*Action item:*
Write out the discussion on why passenger planes don't carry parachutes, word for word and in full.

*Supplied passage:*
- Passengers airplane often fly too high and too fast to safely parachute from
- Passengers need to be trained to parachute
- Planes rarely crash
- If every psycho and their dog knew there was a parachute onboard for them it would happen often that some drunk asshole decided today was they day they’re gonna jump from a commercial flight
No it’d be some Karen who got scared by turbulence trying to jump after convincing half the plane that she knew they were going to crash because of it. The same type of “do your own research” crowd that convinced half the population that COVID was a hoax because they know better!
- It would take a lot of time to have 150 persons jump and people go crazy even when the plane safely lands, just to go off board
- (Or maybe addendum to 1. Or 3.) Most complications in flights occur near takeoff and landing. These are altitudes not conducive for parachutes.
Jupp, fair reasons those
That question got me thinking: In which major disaster would there have been time to get people off board and deploy parachutes? Any major disaster I can think of happened so fast or unbeknownst to anyone on board, or in unfavorable conditions for parachutes, i.e. takeoff or landing.
The only one coming to mind is the Gimli glider and that turned out fine.
How do you envisage it working in practice? If a plane had a disaster that will make it crash in a matter of minutes, people wouldn’t form an orderly line to jump out with their parachutes. And if the malfunction is not making the plane crash in the next 5 minutes, the plane can probably land safely at the nearest airport.
So another reason is that first class passengers would be at the back of the queue? [ * for the ramp at the back when parachuting]
Not necessarily. I’ve flown on many flights where the first class has its own door at the front of the plane, and the lower classes have their entrances further down the fuselage, so that the first class isn’t bother by the boarding plebs. I fly pleb class btw.
I don’t think you can parachute from the front door (which would also put you in front of the engines) - the only airliner stairs to open in flight were at the back.

*Provided information:*

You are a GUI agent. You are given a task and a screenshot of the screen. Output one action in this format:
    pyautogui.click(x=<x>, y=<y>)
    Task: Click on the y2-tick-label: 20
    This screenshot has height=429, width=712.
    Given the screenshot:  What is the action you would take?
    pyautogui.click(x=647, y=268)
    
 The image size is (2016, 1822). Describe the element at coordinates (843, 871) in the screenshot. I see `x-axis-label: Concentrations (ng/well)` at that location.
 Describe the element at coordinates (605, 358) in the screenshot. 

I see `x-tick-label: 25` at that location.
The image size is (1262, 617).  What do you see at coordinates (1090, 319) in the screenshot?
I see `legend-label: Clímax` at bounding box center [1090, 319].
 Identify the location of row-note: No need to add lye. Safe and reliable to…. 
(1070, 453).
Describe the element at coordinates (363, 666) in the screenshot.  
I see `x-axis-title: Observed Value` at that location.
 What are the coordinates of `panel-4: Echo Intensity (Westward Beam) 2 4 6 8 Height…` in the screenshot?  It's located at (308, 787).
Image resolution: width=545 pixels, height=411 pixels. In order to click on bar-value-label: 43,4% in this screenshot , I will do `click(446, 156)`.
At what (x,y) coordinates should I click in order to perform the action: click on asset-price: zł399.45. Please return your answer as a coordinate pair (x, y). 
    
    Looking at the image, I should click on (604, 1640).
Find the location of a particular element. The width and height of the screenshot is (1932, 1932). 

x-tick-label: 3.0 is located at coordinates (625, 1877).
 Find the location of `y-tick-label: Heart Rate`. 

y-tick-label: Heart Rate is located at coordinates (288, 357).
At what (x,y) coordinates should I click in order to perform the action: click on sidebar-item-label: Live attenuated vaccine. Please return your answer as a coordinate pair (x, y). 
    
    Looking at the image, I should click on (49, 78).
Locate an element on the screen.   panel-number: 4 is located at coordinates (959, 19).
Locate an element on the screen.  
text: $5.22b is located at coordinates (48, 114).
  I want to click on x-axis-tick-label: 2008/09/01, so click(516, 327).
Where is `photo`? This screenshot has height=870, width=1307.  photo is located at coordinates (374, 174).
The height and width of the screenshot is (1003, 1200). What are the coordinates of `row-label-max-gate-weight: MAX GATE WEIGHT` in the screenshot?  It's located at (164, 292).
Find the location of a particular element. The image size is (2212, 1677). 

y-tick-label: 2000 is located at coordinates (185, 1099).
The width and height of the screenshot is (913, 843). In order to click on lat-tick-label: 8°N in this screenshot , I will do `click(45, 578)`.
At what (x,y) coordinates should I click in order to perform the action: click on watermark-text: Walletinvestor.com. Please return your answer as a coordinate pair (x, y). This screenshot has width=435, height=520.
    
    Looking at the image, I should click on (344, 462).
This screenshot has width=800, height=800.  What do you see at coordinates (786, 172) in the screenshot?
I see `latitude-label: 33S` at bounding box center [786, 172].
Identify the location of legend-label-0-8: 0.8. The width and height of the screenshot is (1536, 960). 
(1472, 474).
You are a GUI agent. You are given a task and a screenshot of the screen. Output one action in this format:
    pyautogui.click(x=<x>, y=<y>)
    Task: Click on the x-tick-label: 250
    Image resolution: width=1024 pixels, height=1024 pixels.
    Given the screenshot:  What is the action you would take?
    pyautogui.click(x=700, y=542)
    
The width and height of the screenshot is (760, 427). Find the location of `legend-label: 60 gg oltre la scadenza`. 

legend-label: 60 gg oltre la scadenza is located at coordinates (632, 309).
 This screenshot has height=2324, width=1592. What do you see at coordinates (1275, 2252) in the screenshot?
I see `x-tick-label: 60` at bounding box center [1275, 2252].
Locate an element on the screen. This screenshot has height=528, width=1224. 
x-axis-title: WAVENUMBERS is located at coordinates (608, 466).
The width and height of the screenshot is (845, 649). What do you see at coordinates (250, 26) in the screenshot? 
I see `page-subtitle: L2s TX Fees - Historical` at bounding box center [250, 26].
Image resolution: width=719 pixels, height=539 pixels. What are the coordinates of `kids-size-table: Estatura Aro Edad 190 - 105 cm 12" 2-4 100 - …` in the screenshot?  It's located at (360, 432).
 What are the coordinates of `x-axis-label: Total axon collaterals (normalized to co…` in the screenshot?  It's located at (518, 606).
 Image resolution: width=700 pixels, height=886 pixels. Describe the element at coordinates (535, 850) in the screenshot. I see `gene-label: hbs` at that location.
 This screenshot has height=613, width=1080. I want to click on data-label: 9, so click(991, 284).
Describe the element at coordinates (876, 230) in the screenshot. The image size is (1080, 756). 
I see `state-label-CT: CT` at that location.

*Result of this exercise:*
- Passengers airplane often fly too high and too fast to safely parachute from
- Passengers need to be trained to parachute
- Planes rarely crash
- If every psycho and their dog knew there was a parachute onboard for them it would happen often that some drunk asshole decided today was they day they’re gonna jump from a commercial flight
No it’d be some Karen who got scared by turbulence trying to jump after convincing half the plane that she knew they were going to crash because of it. The same type of “do your own research” crowd that convinced half the population that COVID was a hoax because they know better!
- It would take a lot of time to have 150 persons jump and people go crazy even when the plane safely lands, just to go off board
- (Or maybe addendum to 1. Or 3.) Most complications in flights occur near takeoff and landing. These are altitudes not conducive for parachutes.
Jupp, fair reasons those
That question got me thinking: In which major disaster would there have been time to get people off board and deploy parachutes? Any major disaster I can think of happened so fast or unbeknownst to anyone on board, or in unfavorable conditions for parachutes, i.e. takeoff or landing.
The only one coming to mind is the Gimli glider and that turned out fine.
How do you envisage it working in practice? If a plane had a disaster that will make it crash in a matter of minutes, people wouldn’t form an orderly line to jump out with their parachutes. And if the malfunction is not making the plane crash in the next 5 minutes, the plane can probably land safely at the nearest airport.
So another reason is that first class passengers would be at the back of the queue? [ * for the ramp at the back when parachuting]
Not necessarily. I’ve flown on many flights where the first class has its own door at the front of the plane, and the lower classes have their entrances further down the fuselage, so that the first class isn’t bother by the boarding plebs. I fly pleb class btw.
I don’t think you can parachute from the front door (which would also put you in front of the engines) - the only airliner stairs to open in flight were at the back.